GIVEN EXERCISE:
Please continue the forum thread below about short, stubby pipes and nosewarmers, starting right after its last line.

-------- SUPPLIED PASSAGE

# Short stubby pipes or Nosewarmers, who Loves them? Talk about them show pics



## loki993 (Sep 25, 2010)

I don't know what it is, but I find myself gravitating towards short and/or stubby pipes lately. I dont know why I just like to look of them. Also the one I have smokes pretty good and the balance it really good when I have it in my mouth. A longer straight pipe just feels like an apple on the end of a pencil sometimes.

What are your guys views on them? Love em or hate them? Come in talk about it post some pics whatever.

So basically this is the one that started it, although Ive always liked the stubby ones:










Not exactly a nosewarmer but definitely shorter then normal and that's why I bought it, that and the fact that it was 10 bucks and unsmoked didnt hurt either lol. Its got a decent sized bowl and its a great carry around pipe.

The other one is my 13b I got off of ebay:










This ones really nice, I gotta finish cleaning it up and I really cant wait to smoke it.

So I'm trying to figure out what to get next. there was a nice Danish Sovereign squashed tomato that I really like on another site, but I didn't need to spend the money on it at the time. Wish I could find another one.Im really looking hard at Savenelli 320s:









I'm also all over ebay looking for the next one including a few that I have no business spending what they're going to end up going for.

I also have my pauls I got when I first started smoking. This isn't a shorty, but I've been smoking it for the past couple days thinking about maybe modding it a bit to shorten it up a bit. Maybe have a shorter stem made up for it, Im not sure, great pic either way lol :


----------



## Commander Quan (May 6, 2003)

I have this Boswell. It's actually a pretty large bowled pipe, but in a stumpy shape.


----------



## KBibbs (Oct 28, 2008)

The 320's are a good choice. Not tiny pipes but really comfortable and good looking. Probably almost exactly what you want.


----------



## RupturedDuck (Jan 11, 2012)

I've got a little Stanwell Silke Brun that I smoke while wrenching on one of my motorcycles:









I've always kind of wanted one of those Stubby Radice pipes, but haven't gone for it yet.

RD


----------



## drastic_quench (Sep 12, 2008)

The closest I have is a Stanwell 191. It's under five inches, and the bowl height is 1.85". It's a surprisingly sizable bowl for so small a package. I don't have a photo of mine handy, but here:


----------



## dgerwin11 (Jun 19, 2011)

I, too, love nosewarmers and have a bunch of cob nosewarmers. This one is so light I almost don't notice it. The ruler is places incorrectly. It is 4" long.








Click the link below to see more.


----------



## loki993 (Sep 25, 2010)

----------------
-------- EXTRACTED INFORMATION

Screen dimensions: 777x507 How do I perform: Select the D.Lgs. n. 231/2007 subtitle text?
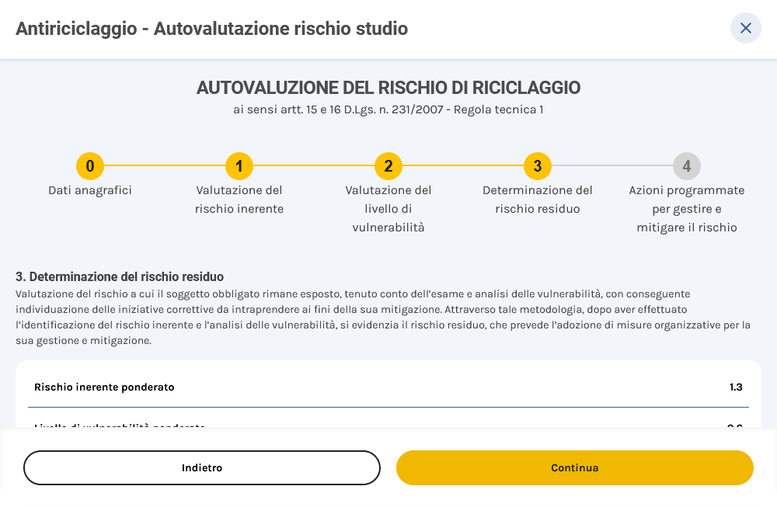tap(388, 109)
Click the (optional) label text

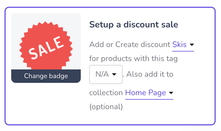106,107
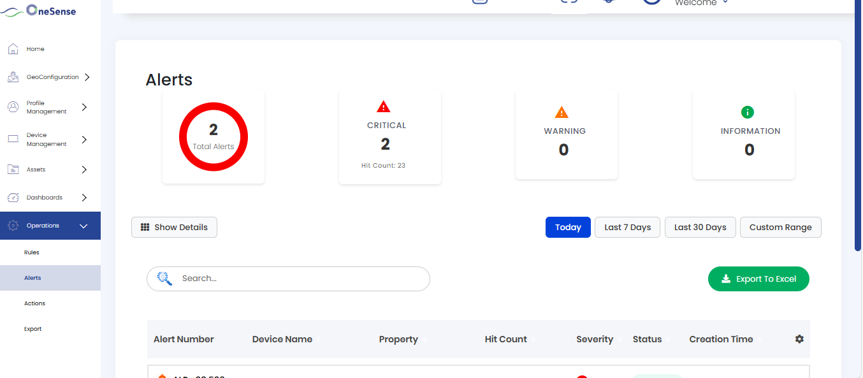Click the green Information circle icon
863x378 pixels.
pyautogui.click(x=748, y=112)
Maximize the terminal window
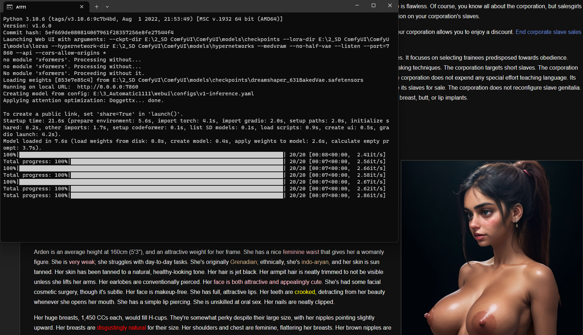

----------------
-------- EXTRACTED INFORMATION

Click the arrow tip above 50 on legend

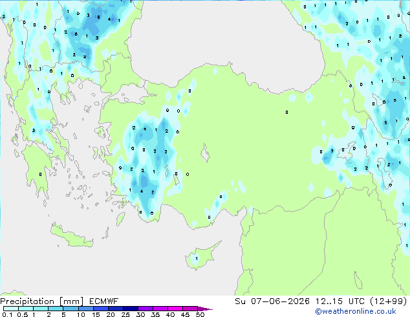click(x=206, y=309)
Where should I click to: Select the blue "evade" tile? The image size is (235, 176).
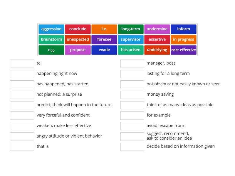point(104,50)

----------------
-------- EXTRACTED INFORMATION

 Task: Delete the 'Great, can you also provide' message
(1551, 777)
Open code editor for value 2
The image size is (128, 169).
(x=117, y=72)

----------------

ANSWER TO THIS TASK:
Commander Quan said:


> I have this Boswell. It's actually a pretty large bowled pipe, but in a stumpy shape.


thats nice



KBibbs said:


> The 320's are a good choice. Not tiny pipes but really comfortable and good looking. Probably almost exactly what you want.


Yeah, Doesn't have to be tiny, but stubby if that makes sense. Yeah I think I would really like a 320. Will probably by my next pipe as long as I can find a deal on one. I was watching one on ebay but it went too high for me. 


RupturedDuck said:


> I've always kind of wanted one of those Stubby Radice pipes, but haven't gone for it yet.
> 
> RD


Yeah I like the too. That site is not good for my health lol. All of those seem to rich for me though right now.



dgerwin11 said:


> I, too, love nosewarmers and have a bunch of cob nosewarmers. This one is so light I almost don't notice it. The ruler is places incorrectly. It is 4" long.
> 
> 
> 
> ...


thats pretty neat


----------



## Fuzzy (Jun 19, 2011)

Back in December I picked up this little French honey for under six bucks. Used some Bee Pipe Sweetener, a few pipe cleaners and have smoked a few bowls. I kind of like this little bugger,


----------



## johnb (Feb 20, 2012)

I have the 320ks tevere (has the gold band) I love that pipe it's one of my favs ymmv


----------



## KBibbs (Oct 28, 2008)

I have a friend who now has I believe 6 320's. They're his favorite pipes. I debate getting one just based on how good they feel in the hand. Eventually I'll get one. The porto cero and noce shell are my favorites.


----------



## loki993 (Sep 25, 2010)

KBibbs said:


> I have a friend who now has I believe 6 320's. They're his favorite pipes. I debate getting one just based on how good they feel in the hand. Eventually I'll get one. The porto cero and noce shell are my favorites.


Yeah I really like them. I'm trying to find a deal on an estate one but it doesn't seem like people sell them. I did see one, but it went for 40 bucks and new ones start at 50ish. Id rather get a new one for that unless the estate was really unique. It kinda seems like Estate Savs go for a bit of money though relative to their new prices.


----------



## KBibbs (Oct 28, 2008)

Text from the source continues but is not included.